HBO and Comcast are proud to announce the return of a favorite Washington summertime tradition, Screen on the Green. Marking its 15th year, the festival will kick-off July 22nd with the 1982 classic "E.T. THE EXTRA-TERRESTRIAL." The free outdoor event will continue with screenings each Monday evening at sunset through August 12th. Each movie will be shown on a giant 20' by 40' outdoor screen on The National Mall between 7th and 12th Streets. The screenings are free and open to the public.

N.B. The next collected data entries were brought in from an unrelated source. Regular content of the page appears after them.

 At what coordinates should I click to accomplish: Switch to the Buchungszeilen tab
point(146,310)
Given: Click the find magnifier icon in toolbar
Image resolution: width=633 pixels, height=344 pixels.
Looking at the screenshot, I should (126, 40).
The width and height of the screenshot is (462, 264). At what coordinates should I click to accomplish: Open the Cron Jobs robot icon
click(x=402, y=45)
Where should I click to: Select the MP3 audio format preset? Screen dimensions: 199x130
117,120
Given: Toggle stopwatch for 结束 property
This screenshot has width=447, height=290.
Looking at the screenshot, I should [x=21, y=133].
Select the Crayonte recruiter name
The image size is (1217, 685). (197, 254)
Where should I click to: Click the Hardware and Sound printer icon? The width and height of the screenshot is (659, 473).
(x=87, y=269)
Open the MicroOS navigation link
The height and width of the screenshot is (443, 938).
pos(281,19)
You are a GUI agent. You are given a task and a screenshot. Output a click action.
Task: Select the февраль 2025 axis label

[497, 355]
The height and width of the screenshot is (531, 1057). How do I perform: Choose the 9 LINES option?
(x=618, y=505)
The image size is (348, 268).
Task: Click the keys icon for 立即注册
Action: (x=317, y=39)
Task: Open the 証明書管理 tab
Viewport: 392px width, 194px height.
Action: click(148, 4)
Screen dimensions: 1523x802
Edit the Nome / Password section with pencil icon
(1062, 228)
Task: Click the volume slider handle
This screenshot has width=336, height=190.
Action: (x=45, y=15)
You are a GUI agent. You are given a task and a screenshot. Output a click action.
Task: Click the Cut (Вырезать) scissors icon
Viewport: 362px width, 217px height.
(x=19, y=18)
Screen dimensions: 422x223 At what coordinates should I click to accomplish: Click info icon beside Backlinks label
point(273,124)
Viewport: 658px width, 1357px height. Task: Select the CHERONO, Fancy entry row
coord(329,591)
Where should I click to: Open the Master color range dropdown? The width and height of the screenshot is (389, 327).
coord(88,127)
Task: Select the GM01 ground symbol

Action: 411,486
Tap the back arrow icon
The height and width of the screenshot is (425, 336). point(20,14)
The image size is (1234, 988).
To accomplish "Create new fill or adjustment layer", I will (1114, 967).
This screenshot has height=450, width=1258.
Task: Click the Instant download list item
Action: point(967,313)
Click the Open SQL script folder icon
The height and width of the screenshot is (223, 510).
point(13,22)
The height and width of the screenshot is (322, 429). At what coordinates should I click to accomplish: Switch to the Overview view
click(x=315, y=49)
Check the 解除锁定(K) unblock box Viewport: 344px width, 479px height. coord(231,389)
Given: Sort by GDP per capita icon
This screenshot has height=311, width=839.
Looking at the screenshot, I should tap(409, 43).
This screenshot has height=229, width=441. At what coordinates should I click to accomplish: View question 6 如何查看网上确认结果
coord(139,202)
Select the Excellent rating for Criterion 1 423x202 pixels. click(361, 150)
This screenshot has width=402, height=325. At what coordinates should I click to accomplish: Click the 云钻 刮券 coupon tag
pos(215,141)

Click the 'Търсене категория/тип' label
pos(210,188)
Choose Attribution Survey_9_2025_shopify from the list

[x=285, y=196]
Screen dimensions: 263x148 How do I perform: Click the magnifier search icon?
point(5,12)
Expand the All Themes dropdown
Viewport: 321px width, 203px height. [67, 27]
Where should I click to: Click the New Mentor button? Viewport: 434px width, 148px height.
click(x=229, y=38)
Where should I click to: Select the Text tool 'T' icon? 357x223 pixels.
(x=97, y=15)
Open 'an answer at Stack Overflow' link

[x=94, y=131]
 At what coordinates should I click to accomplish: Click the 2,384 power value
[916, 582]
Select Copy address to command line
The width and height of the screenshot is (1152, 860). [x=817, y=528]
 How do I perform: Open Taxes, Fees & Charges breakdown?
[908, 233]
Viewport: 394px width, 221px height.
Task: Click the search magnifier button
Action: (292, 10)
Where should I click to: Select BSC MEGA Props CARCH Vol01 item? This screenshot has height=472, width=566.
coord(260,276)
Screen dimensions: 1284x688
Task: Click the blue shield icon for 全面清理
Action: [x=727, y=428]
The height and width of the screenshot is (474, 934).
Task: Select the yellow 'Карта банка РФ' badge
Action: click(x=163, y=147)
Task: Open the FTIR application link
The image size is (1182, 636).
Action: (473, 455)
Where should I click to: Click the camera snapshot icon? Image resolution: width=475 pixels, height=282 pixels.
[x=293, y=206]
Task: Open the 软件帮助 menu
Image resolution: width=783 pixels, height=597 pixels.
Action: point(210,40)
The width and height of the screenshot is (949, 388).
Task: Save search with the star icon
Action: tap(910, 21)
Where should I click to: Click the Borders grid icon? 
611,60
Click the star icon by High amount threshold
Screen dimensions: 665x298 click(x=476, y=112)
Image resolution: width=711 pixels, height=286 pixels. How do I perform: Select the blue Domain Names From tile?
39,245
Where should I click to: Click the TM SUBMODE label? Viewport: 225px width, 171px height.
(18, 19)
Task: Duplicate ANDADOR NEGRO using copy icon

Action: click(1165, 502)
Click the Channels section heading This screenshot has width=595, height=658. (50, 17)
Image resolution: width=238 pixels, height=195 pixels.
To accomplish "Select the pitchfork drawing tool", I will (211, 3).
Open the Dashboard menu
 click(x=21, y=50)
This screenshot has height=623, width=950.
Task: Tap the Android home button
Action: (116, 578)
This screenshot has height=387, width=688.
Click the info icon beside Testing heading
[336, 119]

Check out the schedule for the entire film festival below. Grab your friends, food and get ready for a summer of free movies on the green!
Where
The National Mall, between Between 7th and 12th Streets.
When
Mondays at sunset (around 8PM). Movies play on except in extreme weather, and there are NO rain days. For updates call 877-262-5866.
Nearest subway stops
The Smithsonian stop (blue/orange lines) is the closest.
What to bring
Blankets, snacks, beverages, umbrellas, bug spray, warm clothes. You can pack snacks and non-alcoholic drinks for a picnic vibe.
What not to bring
Weapons, drugs, alcohol and tall chairs are among the forbidden items.
Official Site
hbo.com/screenonthegreen
July
7/22E.T. The Extra Terrestrial
7/29Norma Rae
August
8/5Willy Wonka and the Chocolate Factory
8/12Tootsie
'E.T. The Extra Terrestrial'

July 22
(Universal)
After his parent's divorce (according to Wikipedia), little Steven Spielberg invented an imaginary friend. Later in the director's life, that friend became E.T. Can the cute/ugly visitor from another planet ever find his way home? Henry Thomas and Drew Barrymore are the earth kiddies bent on helping him. The sci-fi fantasy was a box-office bonanza topping "Star Wars" as the highest-grossing film of all time. That was an honor it maintained for 10 years, until Mr. Spielberg made "Jurassic Park." (1982) 115 Min. Panavision

'Norma Rae'July 29
(Fox)
Years before she was Mrs. Lincoln, Sally Field rocked the rafters as Norma Rae. The character was based on a real-life heroine, a lowly, minimum-wage textile worker who took on the bosses at her North Carolina factory. Ron Leibman plays the union organizer, a Yankee from New York, who inspires her. Beau Bridges is her good-ole-boy husband. The former Flying Nun and Gidget rocked the rafters again when she picked up her first Best Actress Oscar. (1979) 110 Min. Panavision
'Willy Wonka and
the Chocolate Factory'
August 5
(Warner Bros.)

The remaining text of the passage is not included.